Brine for plump shrimp
Soak peeled shrimp in 1 tsp salt + 1 cup cold water for 10 minutes; rinse and pat dry for snappy texture.
Batch-cook rice
Make a double batch of rice, portion into freezer bags, and freeze flat for up to 3 months.
Layer flavors
Sprinkle a pinch of seasoning at every stage; building flavor depths beats a single dump at the end.
Variations to Try
- Low-carb swap: Replace rice with cauliflower rice sautéed 3 minutes in the same skillet after the veggies.

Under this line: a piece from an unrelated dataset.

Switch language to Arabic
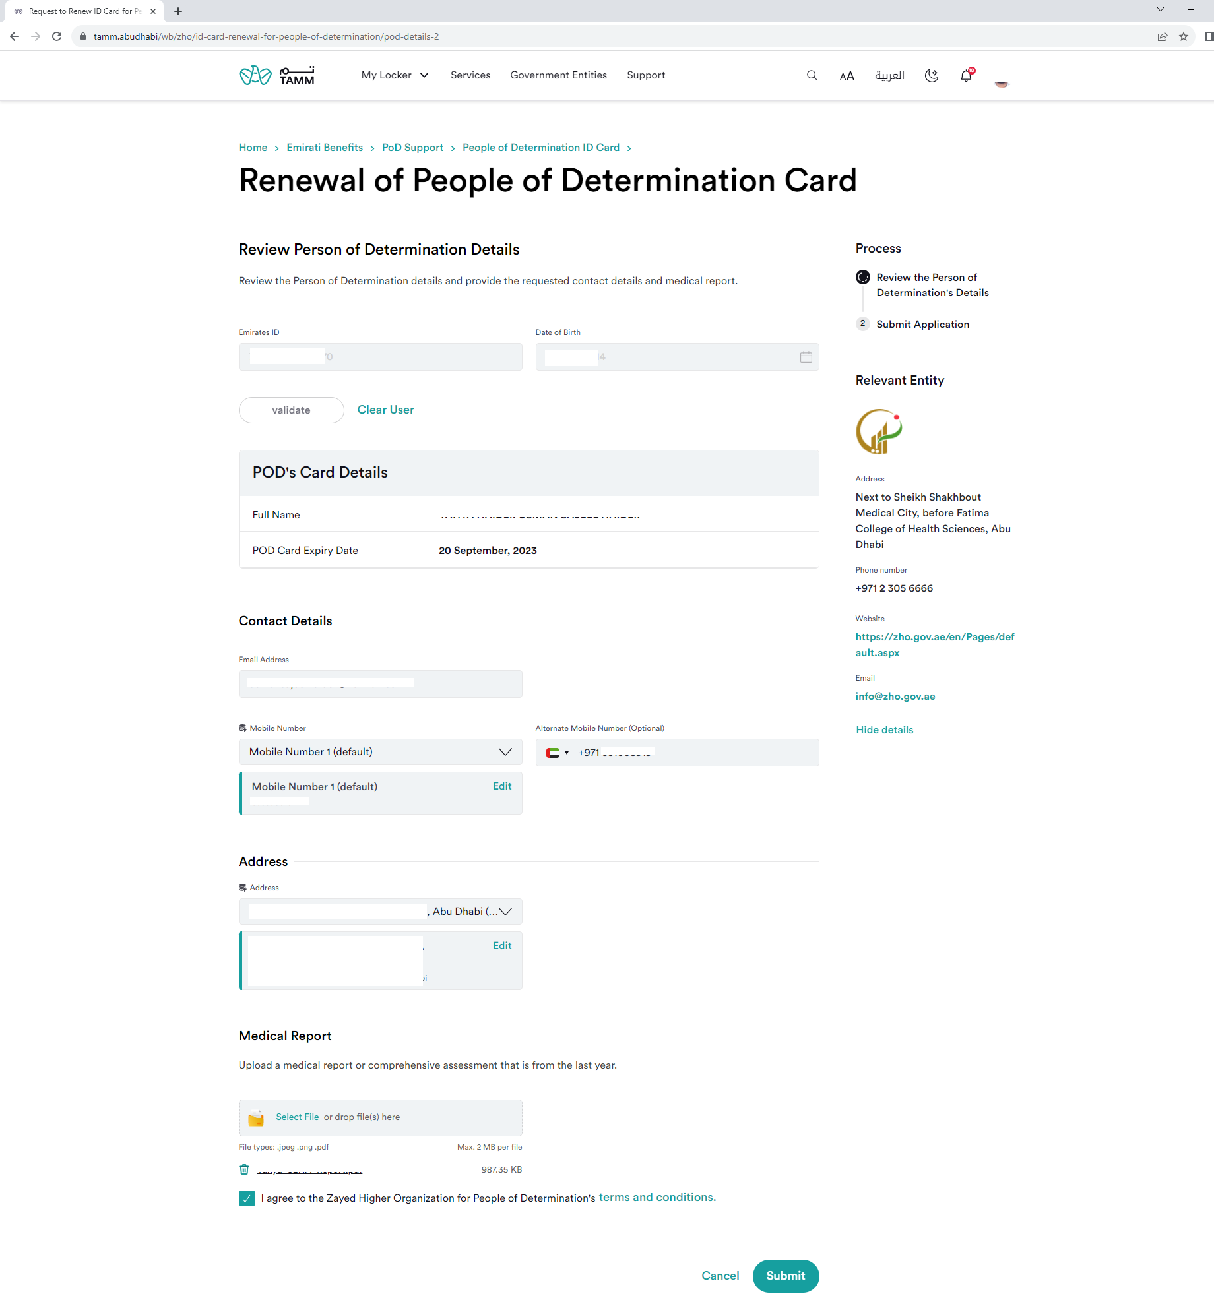This screenshot has height=1302, width=1214. [889, 76]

- Chicken version: Sub 1 lb cubed chicken thighs; sear 4 minutes per side until 165 °F.
- Veggie boost: Stir in 2 cups baby spinach at the end; wilts in 30 seconds and adds folate.

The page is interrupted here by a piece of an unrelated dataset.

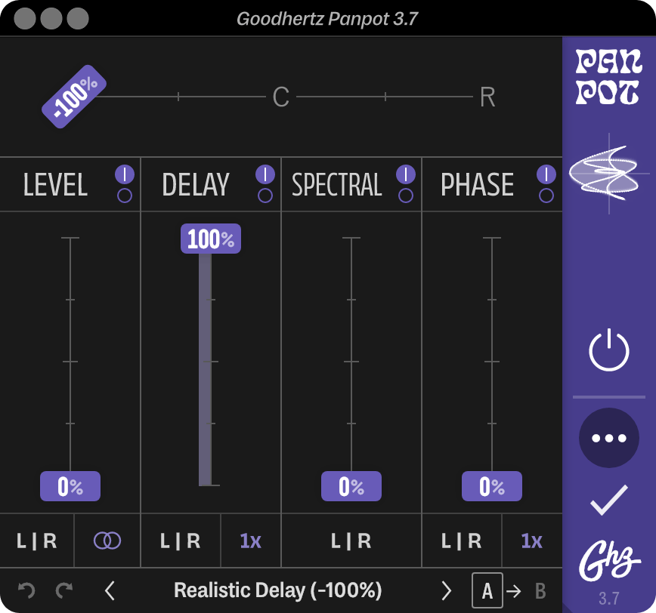Toggle the LEVEL section on/off switch
Viewport: 656px width, 613px height.
125,184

- Coastal twist: Add 1 cup fresh corn kernels and ½ cup diced tomatoes for a maque choux vibe.
- Grain switch: Try farro or brown rice—add 10 minutes to cooking time and an extra splash of stock.
Storage Tips
Refrigerator: Store bowls in airtight glass containers 4 days maximum. Glass prevents lingering spice odors that plastic loves to absorb.
Freezer: Freeze sausage-veggie mix and rice together; store shrimp separately in a smaller bag. Thaw overnight in the fridge, then reheat as directed.
Reheat: Microwave 90 seconds at 70 % power with an ice cube or damp paper towel. Stir halfway for even heating. Stovetop reheating adds a lovely char—heat 1 tsp oil in a skillet, add contents, press down, and let the bottom crisp 2 minutes.
Frequently Asked Questions
Meal Prep Cajun Shrimp and Sausage Bowls
Ingredients
Instructions
- Cook the rice: Combine rinsed rice and stock in a pot. Bring to a boil, cover, reduce heat, and simmer 15 minutes. Rest 5 minutes, fluff, spread on a sheet pan to cool.
- Season proteins: Toss shrimp with 1 Tbsp Cajun seasoning and 1 tsp oil. Toss sausage with 1 tsp seasoning.
- Sear sausage: Heat 1 tsp oil in skillet over medium-high. Sear sausage 2 min per side; remove.
- Cook shrimp: Increase heat to high. Sear shrimp 60–90 sec per side; remove.
- Sauté veggies: Add onion & celery; cook 3 min. Add peppers, remaining seasoning, and salt; cook 4 min. Add garlic 30 sec.
- Deglaze & finish: Pour in ÂĽ cup stock, scrape bits, return sausage, simmer 1 min. Fold in shrimp.
- Assemble: Divide rice among 4 containers, top with veggie-sausage mix and shrimp. Cool, cover, refrigerate up to 4 days or freeze up to 2 months.
Recipe Notes
Reheat with an ice cube or damp paper towel to restore moisture. For meal-prep longevity, store shrimp separately if you anticipate freezing longer than 1 month.